→ TASK TO COMPLETE: Your answer should be the lines of the data below that contain "will".

→ DATA:
* * * * * * *

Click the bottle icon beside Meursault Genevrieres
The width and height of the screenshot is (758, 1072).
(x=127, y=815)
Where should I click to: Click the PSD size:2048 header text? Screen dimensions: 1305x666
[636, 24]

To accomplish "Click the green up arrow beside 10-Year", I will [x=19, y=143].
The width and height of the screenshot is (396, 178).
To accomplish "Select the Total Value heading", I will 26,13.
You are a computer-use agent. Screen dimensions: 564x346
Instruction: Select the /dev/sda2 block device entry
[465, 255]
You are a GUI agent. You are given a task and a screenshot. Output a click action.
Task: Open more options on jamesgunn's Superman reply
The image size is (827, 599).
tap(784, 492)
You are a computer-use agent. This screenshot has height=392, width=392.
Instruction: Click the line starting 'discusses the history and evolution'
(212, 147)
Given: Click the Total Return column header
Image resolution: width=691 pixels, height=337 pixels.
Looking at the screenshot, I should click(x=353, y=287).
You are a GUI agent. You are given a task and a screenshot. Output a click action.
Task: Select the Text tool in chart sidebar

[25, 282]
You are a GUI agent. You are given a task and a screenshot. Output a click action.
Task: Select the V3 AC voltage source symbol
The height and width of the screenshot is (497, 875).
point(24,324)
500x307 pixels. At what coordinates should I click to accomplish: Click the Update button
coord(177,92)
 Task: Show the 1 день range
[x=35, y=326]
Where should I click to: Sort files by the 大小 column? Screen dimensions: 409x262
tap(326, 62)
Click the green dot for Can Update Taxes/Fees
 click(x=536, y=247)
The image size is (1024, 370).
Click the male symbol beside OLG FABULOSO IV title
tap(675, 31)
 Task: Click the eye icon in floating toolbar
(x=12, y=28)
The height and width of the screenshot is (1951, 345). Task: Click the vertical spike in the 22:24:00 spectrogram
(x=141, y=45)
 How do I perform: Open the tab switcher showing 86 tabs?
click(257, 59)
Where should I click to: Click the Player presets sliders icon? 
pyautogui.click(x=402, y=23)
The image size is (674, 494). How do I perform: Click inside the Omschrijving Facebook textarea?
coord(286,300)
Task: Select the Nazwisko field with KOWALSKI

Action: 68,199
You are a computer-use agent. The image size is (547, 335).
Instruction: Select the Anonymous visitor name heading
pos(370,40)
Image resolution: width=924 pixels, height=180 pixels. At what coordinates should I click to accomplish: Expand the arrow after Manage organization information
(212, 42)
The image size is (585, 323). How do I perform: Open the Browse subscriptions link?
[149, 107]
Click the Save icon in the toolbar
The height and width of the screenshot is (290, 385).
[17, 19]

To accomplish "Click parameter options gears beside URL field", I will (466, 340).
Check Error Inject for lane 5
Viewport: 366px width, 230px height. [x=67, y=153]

* * * * * * *

→ THE COMPLETED TASK:
To accomplish "Click the green up arrow beside 10-Year", I will [x=19, y=143].
To accomplish "Select the Total Value heading", I will 26,13.
To accomplish "Click parameter options gears beside URL field", I will (466, 340).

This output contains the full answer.